# nagios problem...



## rhinestone89 (May 5, 2010)

I have a question in starting Nagios using FreeBSD version 8.0

I followed the documentation I got from this site http://www.bardiak.com/2009/08/freebsd-nagios-setup.html
 I have already done the steps and I have already issued the ./nagios start command
but I'm stuck at step 9. I dont really know what causes the problem.

THis is what the happen when I try to do step 9; http://www.glowfoto.com/static_image/05-005234L/4608/jpg/05/2010/img4/glowfoto


----------



## Vye (May 5, 2010)

Usually forbidden means you don't have the <Directory></Directory> definition for that path or it isn't correct. Make sure you have step 6 either directly in the httpd.conf like he says or inside /usr/local/etc/apache22/Includes/nagios.conf.

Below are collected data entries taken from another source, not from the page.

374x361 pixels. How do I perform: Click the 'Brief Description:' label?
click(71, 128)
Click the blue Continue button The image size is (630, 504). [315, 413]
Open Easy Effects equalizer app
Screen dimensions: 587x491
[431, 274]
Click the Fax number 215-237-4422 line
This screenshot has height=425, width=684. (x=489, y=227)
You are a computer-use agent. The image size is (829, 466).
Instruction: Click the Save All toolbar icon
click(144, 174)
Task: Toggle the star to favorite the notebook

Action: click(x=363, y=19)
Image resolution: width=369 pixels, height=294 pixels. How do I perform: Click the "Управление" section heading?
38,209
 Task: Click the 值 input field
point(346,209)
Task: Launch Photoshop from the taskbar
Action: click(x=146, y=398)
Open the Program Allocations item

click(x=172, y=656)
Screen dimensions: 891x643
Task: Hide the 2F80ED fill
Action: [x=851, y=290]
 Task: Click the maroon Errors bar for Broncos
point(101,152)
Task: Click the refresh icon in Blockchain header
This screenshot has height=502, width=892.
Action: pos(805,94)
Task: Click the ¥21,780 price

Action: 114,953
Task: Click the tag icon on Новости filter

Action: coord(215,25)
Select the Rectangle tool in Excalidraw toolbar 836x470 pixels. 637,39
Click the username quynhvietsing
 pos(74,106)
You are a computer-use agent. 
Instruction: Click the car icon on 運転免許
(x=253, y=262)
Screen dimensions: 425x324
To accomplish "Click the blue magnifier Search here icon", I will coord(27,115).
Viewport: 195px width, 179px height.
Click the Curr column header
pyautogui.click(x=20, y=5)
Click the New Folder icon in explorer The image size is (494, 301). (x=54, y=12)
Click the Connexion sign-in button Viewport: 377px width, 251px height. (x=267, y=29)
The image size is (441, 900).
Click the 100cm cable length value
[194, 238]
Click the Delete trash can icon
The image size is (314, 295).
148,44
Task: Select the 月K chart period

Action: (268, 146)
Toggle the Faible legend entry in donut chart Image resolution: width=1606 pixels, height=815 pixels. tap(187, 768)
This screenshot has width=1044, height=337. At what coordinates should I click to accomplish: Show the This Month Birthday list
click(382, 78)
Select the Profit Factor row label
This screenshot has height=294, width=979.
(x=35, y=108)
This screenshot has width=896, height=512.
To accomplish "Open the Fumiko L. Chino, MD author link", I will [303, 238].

Did you run [cmd=]apachectl restart[/cmd] to apply those changes?


----------



## Vye (May 5, 2010)

If you are still getting the permission denied error then paste us the output from:


```
tail /var/log/httpd-error.log
```


----------



## rhinestone89 (May 6, 2010)

*It works.. :')*

now it works.. thanks for the hint.. hehe.. I was able to set the directory. now I can see nagios' web interface.


----------